Zacznijmy od banków centralnych, bo chociaż ani Europejski Bank Centralny, ani Bank Anglii nie zmieniły wysokości stóp procentowych (wynoszą one odpowiednio 1,5 proc. i 2,5 proc.), to cały świat spoglądał właśnie na europejskie podwórko, które po wtorkowej interwencji Szwajcarskiego Banku Narodowego, stało się jeszcze bardziej skomplikowanym i wielowątkowym rebusem dla uczestników rynków.
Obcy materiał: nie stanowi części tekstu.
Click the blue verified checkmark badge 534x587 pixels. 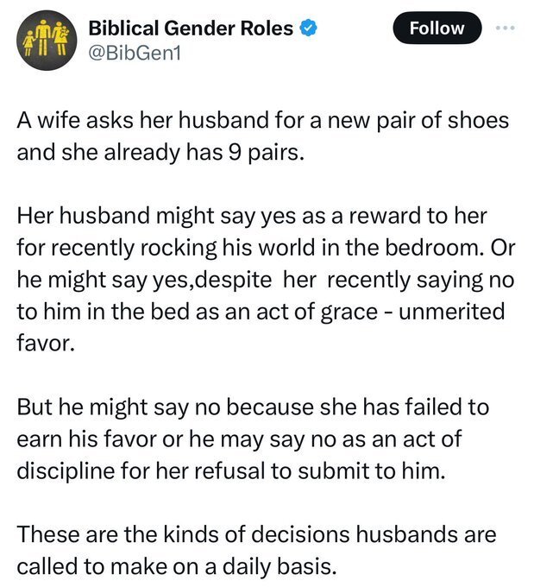click(309, 29)
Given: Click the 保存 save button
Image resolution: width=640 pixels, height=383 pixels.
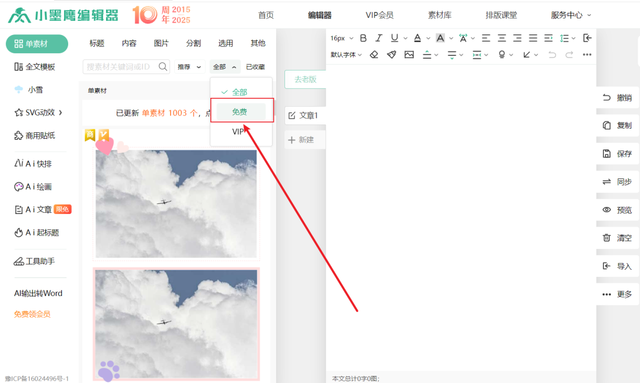Looking at the screenshot, I should [x=617, y=154].
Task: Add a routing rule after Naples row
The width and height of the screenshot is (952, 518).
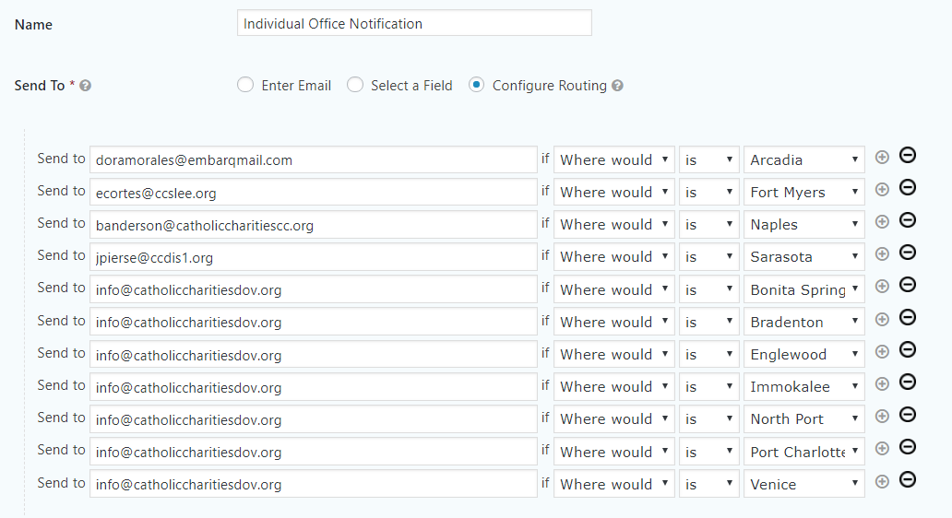Action: click(882, 222)
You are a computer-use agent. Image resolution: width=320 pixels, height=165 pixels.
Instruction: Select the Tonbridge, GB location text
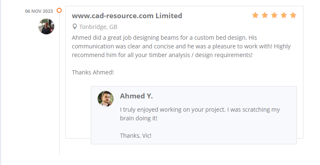click(98, 27)
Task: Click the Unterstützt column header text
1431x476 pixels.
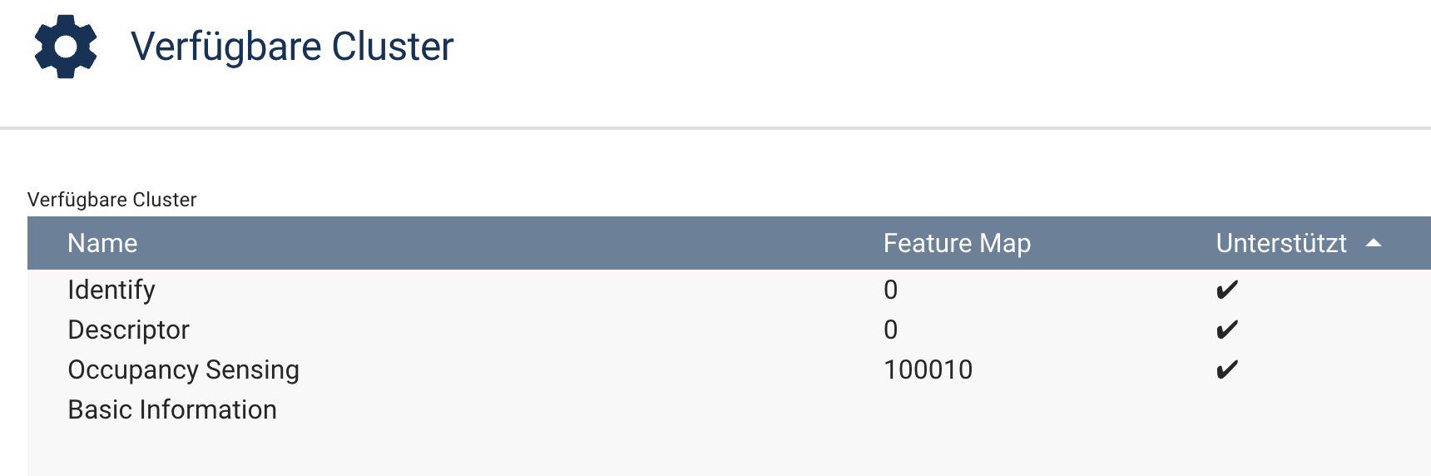Action: 1280,243
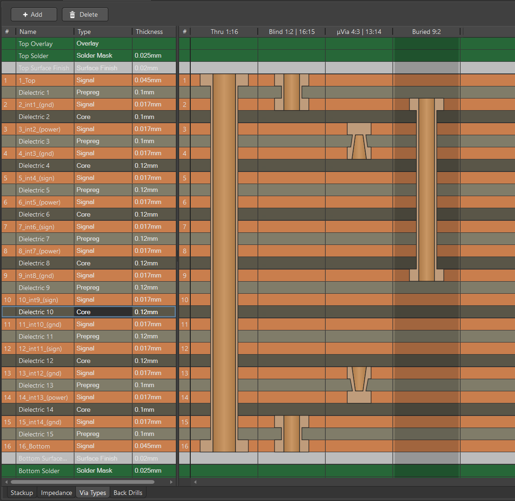
Task: Select the Bottom Solder row
Action: pos(45,471)
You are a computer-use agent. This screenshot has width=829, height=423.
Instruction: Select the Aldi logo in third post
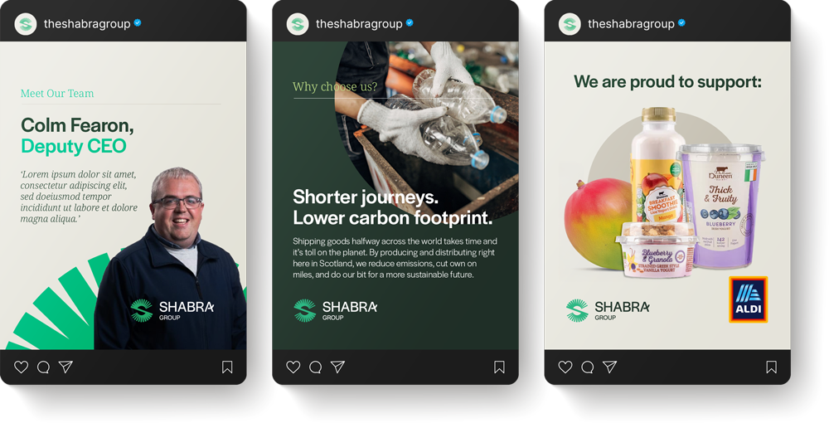pos(748,299)
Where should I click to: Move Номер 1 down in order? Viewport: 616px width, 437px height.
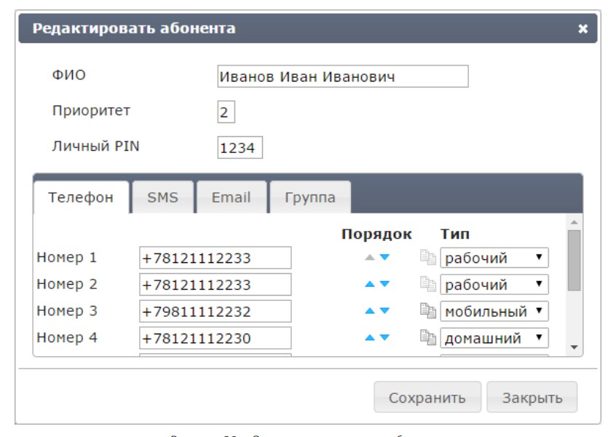(385, 257)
Po pierwsze, w dół zostały zweryfikowany przez EBC wzrost PKB strefy euro na 2011 i 2012 r., a dynamikę rozwoju w II kw. 2011 r. uznano za spowalniającą. W pewnym stopniu potwierdzeniem takiego stanowiska był poranny odczyt danych z Niemiec, gdzie eksport napędzający inne gospodarki regionu spadł o blisko 2 proc. m/m oraz obniżenie prognoz PKB dla najbardziej rozwiniętych państw świata. Na PKB Grecji inwestorzy woleliby zapewne przymnkąć oko (-7,4 proc. r/r, po spadku o ponad 8 proc. r/r w dwóch poprzednich kwartałach)i jak najszybciej przystąpić do restrukturyzacji obligacji, którą rynek wycenia już na bardziej niż pewną - rentowność rocznych bonów skarbowych osiągnęła dziś astronomiczny poziom 94 proc., a notowania kontraktów CDS ubezpieczającą przed brakiem zwrotu kapitału ulokowanego w pięcioletnie papiery przekroczyły po raz pierwszy w historii 3000 pkt. Agencje informacyjne donosiły jednak, że w związku ze szczególnymi turbulencjami na rynkach władze Unii Europejskiej zamierzają wstrzymać się z operacją przenoszenia strat na posiadaczy obligacji Grecji.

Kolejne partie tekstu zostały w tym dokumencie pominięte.